This is the time of year that we wait for all winter. Nisqually National Wildlife Refuge was a world of wonders this evening when I stopped there on my way home from a weekend visit with Mom. I saw so many species of birds that I've lost track. Among the highlights were a cinnamon teal--the first one I've seen, if I remember right (I don't keep lists)--a ringneck duck, many wood ducks and shovelers, a couple of greater yellowlegs, yellow-rumped warblers, and a dozen or so pintails, probably resting before the next leg of their flight up to the arctic. Best of all were fluffy mallard ducklings just learning to dabble, and a single gosling, carefully attended by its parents.
As I walked the usual 5.5 mile loop on the old dike road around the refuge, it struck me that I've been taking that trail routinely for 20 years now, usually alone, sometimes with various members of my family, sometimes with other birders I meet along the way. Each time, so many familiar sights and old memories appear: the bench along MacAllister Creek where I sat watching young eagles fledge...the hedges of wild roses out by the tide flats...the old duck blind where Dad, Mom, and I had a picnic of cheese sandwiches and tea on a long-ago November day...the bend of the Nisqually River where I often watch seals...the gnarled old big-leaf maple with its scarred and broken trunk...the slough where I saw a fox late one summer evening...the swampy spot where skunk cabbage comes up every year...the spot where R and I, still smelling of hospital, saw three owlets perched in a tree on the afternoon of the day Dad died...

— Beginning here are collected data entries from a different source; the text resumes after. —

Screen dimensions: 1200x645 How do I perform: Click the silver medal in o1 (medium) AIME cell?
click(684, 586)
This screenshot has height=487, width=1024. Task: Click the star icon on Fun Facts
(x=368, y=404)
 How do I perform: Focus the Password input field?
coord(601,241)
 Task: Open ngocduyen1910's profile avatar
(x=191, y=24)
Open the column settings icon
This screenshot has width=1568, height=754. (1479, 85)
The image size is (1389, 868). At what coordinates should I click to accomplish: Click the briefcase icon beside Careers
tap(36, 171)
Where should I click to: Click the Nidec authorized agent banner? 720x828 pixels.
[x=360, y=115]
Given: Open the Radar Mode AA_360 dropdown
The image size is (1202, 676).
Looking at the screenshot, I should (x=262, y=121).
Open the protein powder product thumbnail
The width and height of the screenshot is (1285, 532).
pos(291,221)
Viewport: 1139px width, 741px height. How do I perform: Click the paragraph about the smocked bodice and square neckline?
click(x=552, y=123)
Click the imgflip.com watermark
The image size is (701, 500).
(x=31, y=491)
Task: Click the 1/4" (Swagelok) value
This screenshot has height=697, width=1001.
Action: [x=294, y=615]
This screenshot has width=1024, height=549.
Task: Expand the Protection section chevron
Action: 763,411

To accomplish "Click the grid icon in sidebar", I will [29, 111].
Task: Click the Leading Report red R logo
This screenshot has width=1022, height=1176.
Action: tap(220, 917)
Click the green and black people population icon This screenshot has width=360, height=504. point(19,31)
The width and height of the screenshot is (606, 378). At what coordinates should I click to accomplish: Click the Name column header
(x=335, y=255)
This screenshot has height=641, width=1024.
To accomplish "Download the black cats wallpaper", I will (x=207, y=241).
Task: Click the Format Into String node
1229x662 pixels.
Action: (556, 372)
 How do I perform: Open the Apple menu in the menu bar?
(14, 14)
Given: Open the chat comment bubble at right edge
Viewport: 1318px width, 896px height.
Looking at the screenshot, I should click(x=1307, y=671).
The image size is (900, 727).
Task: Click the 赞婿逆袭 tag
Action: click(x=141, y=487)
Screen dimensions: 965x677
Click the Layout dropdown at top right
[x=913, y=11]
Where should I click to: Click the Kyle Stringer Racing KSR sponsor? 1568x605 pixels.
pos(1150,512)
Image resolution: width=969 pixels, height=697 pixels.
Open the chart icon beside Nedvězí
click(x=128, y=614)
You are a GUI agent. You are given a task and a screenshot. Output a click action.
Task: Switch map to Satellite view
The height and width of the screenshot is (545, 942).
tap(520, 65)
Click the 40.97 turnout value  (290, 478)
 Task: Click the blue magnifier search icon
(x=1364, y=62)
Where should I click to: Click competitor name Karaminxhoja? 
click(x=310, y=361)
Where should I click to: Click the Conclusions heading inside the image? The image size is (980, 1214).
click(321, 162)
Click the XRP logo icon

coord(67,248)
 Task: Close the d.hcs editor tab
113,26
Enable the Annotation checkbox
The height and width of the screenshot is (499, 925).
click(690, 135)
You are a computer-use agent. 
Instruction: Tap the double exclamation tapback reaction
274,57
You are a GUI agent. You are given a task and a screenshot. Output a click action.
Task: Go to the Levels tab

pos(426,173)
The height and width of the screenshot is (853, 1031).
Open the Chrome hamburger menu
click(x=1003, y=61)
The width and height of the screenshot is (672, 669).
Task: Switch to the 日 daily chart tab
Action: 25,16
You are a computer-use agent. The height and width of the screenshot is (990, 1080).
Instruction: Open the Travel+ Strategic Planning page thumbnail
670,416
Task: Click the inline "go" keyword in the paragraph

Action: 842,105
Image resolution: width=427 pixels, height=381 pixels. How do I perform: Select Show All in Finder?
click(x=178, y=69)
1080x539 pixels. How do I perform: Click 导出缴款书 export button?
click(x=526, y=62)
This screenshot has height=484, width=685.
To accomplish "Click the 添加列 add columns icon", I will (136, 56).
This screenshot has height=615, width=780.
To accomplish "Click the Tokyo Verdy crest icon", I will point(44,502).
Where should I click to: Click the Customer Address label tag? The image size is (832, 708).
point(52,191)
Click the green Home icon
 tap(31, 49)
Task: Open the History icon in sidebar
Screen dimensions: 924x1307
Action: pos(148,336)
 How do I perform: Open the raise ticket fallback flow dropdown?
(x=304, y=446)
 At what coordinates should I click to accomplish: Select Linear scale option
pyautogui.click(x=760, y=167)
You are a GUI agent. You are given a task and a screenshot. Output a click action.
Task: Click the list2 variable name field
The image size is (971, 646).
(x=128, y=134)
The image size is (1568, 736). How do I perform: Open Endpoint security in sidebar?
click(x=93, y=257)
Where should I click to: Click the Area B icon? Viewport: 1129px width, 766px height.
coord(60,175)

On this particular evening, a breeze at my back blew me down the last leg of the trail, winding below high-arched maples and cedars. New green leaves fluttered and flashed in the late sun, swallows swooped, and warblers and sparrows darted and dashed through the trees. The constant motion of greenery and birds set up a sort of dizzying optical illusion, so that it began to seem as though not just leaves and birds but everything--the world itself--was gorgeously in motion, rolling down the path along with me, all of us come completely loose from our moorings, even time itself. And for a few minutes, it seemed almost as though all those long ago times I'd passed this way all rolled together into one single Now--the eagles, the owlets, Dad, Mom, R, the birders who've come and gone over the years, the trees that put forth their leaves and then drop them down again, year after year, the birds that come and go, and hatch and fledge, and then bear their own young in their own time--all of us were heading down the path back towards my car together.